ASSIGNMENT:
Copy out exactly the lines below that run from the one holding "Direction: (254, 441)" to the one holding "Ochrana osobních údajů (72, 2539)", keeping both of those lines and no others.

PROVIDED ENTRIES:

=-=-=-=-=

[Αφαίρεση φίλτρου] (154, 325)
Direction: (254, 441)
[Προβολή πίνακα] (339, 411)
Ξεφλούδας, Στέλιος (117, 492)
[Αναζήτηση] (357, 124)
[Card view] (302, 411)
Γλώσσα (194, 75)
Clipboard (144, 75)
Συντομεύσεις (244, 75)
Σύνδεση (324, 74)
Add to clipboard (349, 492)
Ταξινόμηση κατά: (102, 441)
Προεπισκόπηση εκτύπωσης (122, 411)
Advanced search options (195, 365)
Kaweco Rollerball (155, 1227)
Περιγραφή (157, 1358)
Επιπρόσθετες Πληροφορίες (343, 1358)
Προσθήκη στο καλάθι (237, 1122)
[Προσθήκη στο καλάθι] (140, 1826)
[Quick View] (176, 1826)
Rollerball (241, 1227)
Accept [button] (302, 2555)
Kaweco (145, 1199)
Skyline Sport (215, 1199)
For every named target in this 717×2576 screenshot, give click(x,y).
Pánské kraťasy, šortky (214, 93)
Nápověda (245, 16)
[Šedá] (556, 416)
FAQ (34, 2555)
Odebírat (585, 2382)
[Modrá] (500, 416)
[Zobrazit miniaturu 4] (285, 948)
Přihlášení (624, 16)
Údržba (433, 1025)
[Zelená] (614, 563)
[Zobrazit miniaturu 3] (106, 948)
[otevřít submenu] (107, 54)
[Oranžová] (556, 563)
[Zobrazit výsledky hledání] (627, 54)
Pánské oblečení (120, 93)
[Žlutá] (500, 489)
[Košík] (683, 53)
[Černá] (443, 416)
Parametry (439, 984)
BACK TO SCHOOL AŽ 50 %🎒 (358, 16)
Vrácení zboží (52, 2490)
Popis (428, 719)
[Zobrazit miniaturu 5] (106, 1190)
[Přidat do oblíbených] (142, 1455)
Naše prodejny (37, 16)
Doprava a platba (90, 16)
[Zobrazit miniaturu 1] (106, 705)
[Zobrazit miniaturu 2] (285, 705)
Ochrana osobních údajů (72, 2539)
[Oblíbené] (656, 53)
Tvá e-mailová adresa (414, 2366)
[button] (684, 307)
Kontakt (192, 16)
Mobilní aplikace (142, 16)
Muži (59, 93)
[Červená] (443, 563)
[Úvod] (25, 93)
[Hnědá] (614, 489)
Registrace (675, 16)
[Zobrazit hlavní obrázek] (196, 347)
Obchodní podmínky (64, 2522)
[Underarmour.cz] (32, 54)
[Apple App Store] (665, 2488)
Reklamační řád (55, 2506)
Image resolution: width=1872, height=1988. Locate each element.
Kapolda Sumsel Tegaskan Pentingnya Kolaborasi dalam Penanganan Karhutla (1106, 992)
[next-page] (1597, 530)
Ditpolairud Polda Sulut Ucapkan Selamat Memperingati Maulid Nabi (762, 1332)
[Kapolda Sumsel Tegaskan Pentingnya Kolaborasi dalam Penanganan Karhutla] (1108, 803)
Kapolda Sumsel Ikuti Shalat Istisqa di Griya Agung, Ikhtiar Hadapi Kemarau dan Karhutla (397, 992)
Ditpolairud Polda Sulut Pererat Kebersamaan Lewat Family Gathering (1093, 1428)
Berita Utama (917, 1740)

=-=-=-=-=

EXERCISE OUTPUT:
Direction: (254, 441)
[Προβολή πίνακα] (339, 411)
Ξεφλούδας, Στέλιος (117, 492)
[Αναζήτηση] (357, 124)
[Card view] (302, 411)
Γλώσσα (194, 75)
Clipboard (144, 75)
Συντομεύσεις (244, 75)
Σύνδεση (324, 74)
Add to clipboard (349, 492)
Ταξινόμηση κατά: (102, 441)
Προεπισκόπηση εκτύπωσης (122, 411)
Advanced search options (195, 365)
Kaweco Rollerball (155, 1227)
Περιγραφή (157, 1358)
Επιπρόσθετες Πληροφορίες (343, 1358)
Προσθήκη στο καλάθι (237, 1122)
[Προσθήκη στο καλάθι] (140, 1826)
[Quick View] (176, 1826)
Rollerball (241, 1227)
Accept [button] (302, 2555)
Kaweco (145, 1199)
Skyline Sport (215, 1199)
For every named target in this 717×2576 screenshot, give click(x,y).
Pánské kraťasy, šortky (214, 93)
Nápověda (245, 16)
[Šedá] (556, 416)
FAQ (34, 2555)
Odebírat (585, 2382)
[Modrá] (500, 416)
[Zobrazit miniaturu 4] (285, 948)
Přihlášení (624, 16)
Údržba (433, 1025)
[Zelená] (614, 563)
[Zobrazit miniaturu 3] (106, 948)
[otevřít submenu] (107, 54)
[Oranžová] (556, 563)
[Zobrazit výsledky hledání] (627, 54)
Pánské oblečení (120, 93)
[Žlutá] (500, 489)
[Košík] (683, 53)
[Černá] (443, 416)
Parametry (439, 984)
BACK TO SCHOOL AŽ 50 %🎒 (358, 16)
Vrácení zboží (52, 2490)
Popis (428, 719)
[Zobrazit miniaturu 5] (106, 1190)
[Přidat do oblíbených] (142, 1455)
Naše prodejny (37, 16)
Doprava a platba (90, 16)
[Zobrazit miniaturu 1] (106, 705)
[Zobrazit miniaturu 2] (285, 705)
Ochrana osobních údajů (72, 2539)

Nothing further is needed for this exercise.